What I’ve Learned:
“Swarm robotics: You guys like swarms of things, right?”
Lots of great things come in swarms. Hornets. Locusts. One Direction fans.
Okay, so none of those things are particularly great. But robots are pretty great, and now robots come in swarms, too.
Swarm robotics hasn’t been around long, since it requires robots with three characteristics of animals that swarm together: small size, good mobility and cheap production.
And in the case of 1D fans, squealiness. But that’s not as important.
The concept behind swarm robotics is borrowed from biology, and is called “emergent behavior”. Basically, it’s the idea that a bunch of mostly-identical critters of limited intelligence can work together to do something useful that they couldn’t manage as individuals. In nature, that might be to migrate to a new nest or strip a cornfield down to its roots. Or to vote Harry Styles dreamiest Teen Beat dreamboat.
Happily, when it comes to swarm robotics, the mechanical critters — or the people programming them — are usually more sensible.
The ultimate goals of swarm robotics include things like digging mines or harvesting crops or building structures. Someday, particularly tiny robots might scurry into our bodies to clear out arteries or slice up a tumor or slap together a new liver.

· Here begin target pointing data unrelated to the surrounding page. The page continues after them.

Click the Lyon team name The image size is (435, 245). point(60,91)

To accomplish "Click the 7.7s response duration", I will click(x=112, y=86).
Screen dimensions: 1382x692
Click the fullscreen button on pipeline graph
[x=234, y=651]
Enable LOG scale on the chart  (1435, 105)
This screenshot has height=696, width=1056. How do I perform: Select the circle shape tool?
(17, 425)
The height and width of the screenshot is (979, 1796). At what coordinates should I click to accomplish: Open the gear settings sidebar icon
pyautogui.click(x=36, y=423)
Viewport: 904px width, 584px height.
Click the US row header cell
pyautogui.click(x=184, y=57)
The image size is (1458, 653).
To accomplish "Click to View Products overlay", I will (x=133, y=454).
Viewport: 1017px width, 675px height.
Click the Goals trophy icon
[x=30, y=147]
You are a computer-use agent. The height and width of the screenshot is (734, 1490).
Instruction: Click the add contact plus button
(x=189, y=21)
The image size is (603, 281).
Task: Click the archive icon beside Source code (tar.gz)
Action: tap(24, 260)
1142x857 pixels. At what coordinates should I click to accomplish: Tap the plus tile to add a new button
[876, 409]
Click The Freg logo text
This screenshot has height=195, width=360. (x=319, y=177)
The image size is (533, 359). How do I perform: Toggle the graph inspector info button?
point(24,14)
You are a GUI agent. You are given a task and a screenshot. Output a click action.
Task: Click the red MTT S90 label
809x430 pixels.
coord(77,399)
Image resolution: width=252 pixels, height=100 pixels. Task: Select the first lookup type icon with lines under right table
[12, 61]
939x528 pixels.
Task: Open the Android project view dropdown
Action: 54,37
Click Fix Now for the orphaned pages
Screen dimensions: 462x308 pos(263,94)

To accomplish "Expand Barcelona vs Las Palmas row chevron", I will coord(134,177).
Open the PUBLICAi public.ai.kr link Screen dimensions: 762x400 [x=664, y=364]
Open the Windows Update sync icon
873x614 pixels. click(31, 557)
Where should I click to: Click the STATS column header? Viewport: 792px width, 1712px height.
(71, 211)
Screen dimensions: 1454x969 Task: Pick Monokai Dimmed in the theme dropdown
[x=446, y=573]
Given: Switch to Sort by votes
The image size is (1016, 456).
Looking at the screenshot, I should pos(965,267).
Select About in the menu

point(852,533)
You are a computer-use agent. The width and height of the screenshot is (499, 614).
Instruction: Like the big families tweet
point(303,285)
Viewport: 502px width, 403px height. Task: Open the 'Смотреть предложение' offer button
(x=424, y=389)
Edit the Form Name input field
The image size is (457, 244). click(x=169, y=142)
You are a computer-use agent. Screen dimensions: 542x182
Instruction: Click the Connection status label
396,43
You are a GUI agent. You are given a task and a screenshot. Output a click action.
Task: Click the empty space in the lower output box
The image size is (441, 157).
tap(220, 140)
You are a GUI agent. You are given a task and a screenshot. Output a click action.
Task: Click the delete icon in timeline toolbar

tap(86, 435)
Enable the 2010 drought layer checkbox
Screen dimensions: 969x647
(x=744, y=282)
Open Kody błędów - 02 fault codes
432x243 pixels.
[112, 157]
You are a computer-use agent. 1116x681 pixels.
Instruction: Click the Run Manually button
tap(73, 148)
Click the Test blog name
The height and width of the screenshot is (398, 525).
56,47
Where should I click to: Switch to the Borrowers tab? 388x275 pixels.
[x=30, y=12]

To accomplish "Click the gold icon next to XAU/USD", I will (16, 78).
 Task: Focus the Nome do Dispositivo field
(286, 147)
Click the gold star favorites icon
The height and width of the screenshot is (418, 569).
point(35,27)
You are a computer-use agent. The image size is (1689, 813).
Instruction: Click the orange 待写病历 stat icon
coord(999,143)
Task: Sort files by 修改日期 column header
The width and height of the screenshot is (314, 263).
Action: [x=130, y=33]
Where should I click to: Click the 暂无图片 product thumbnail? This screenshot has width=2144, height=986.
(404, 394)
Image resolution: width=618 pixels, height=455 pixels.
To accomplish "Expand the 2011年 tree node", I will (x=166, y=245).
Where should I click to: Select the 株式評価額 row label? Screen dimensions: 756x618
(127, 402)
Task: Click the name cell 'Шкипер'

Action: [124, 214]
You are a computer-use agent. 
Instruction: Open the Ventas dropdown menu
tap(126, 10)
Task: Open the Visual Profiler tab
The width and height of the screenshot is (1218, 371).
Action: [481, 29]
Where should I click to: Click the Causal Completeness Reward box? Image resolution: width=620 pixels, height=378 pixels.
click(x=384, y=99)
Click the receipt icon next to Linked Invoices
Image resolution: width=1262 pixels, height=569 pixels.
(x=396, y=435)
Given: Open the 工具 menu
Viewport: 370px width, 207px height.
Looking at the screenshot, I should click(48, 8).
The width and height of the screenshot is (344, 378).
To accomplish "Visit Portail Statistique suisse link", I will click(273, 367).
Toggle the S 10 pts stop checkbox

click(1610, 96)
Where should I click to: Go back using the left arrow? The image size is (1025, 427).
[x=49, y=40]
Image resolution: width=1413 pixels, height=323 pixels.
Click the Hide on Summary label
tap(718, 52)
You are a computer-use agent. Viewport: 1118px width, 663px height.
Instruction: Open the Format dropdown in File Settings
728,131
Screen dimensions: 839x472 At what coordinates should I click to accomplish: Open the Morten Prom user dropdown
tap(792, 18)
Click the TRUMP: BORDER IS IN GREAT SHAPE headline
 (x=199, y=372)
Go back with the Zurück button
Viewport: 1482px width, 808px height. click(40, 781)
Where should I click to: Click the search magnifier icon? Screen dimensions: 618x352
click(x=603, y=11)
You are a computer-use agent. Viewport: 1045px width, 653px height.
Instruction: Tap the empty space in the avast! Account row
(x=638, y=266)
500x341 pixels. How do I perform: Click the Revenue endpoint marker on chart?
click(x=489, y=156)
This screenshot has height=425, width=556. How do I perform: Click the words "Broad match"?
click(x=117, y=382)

Or they’ll take over the planet, build a machine city and plug all of surviving humanity into the Matrix. Which would be slightly less helpful.
For the moment, scientists are limited to current robot technology, which includes wheeled self-assembling Rubik-sized cubes and coin-sized microbots that skitter around on toothpick legs. Neither is very impressive in the singular — they’re like miniaturized Roombas that don’t bother to vacuum any more. But with a bunch of these robots (and the right programming), engineers can do some pretty interesting things.
With a few simple instructions, for instance, swarm robots have assembled to pass obstacles a single unit couldn’t navigate, and to collectively move objects much heavier than any component robot. There are even termite-inspired projects with robots that cooperatively figure out how to build simple structure designs. And recently, a team at Harvard University coaxed the largest-yet swarm of teenybots — over one thousand strong — to arrange themselves into specified shapes, using a set of extremely basic rules.
So long as one of those shapes wasn’t “Skynet”, we’re probably going to be okay. For a few more years, at least.
The real power of swarm robotics comes with numbers. As the motors and sensors and other fiddly bits get smaller and cheaper, scientists can put more of their robo-critters into action. For some jobs, it doesn’t matter if one, or even half, of them fails. Sheer numbers — and a few snippets of code — will see them through larger and larger tasks. It’s like having a nest full of insects ready to do your bidding, or a tiny team of not-especially-bright butlers waiting to serve your every whim.
So while our future could hold Matrix enslavement — or worse, an endless horde of angry Benders — for now, swarm robotics is a promising field that may help us solve some very tricky and important engineering problems.
Like getting rid of One Direction. Seriously, robotics people. How come none of you is working on that?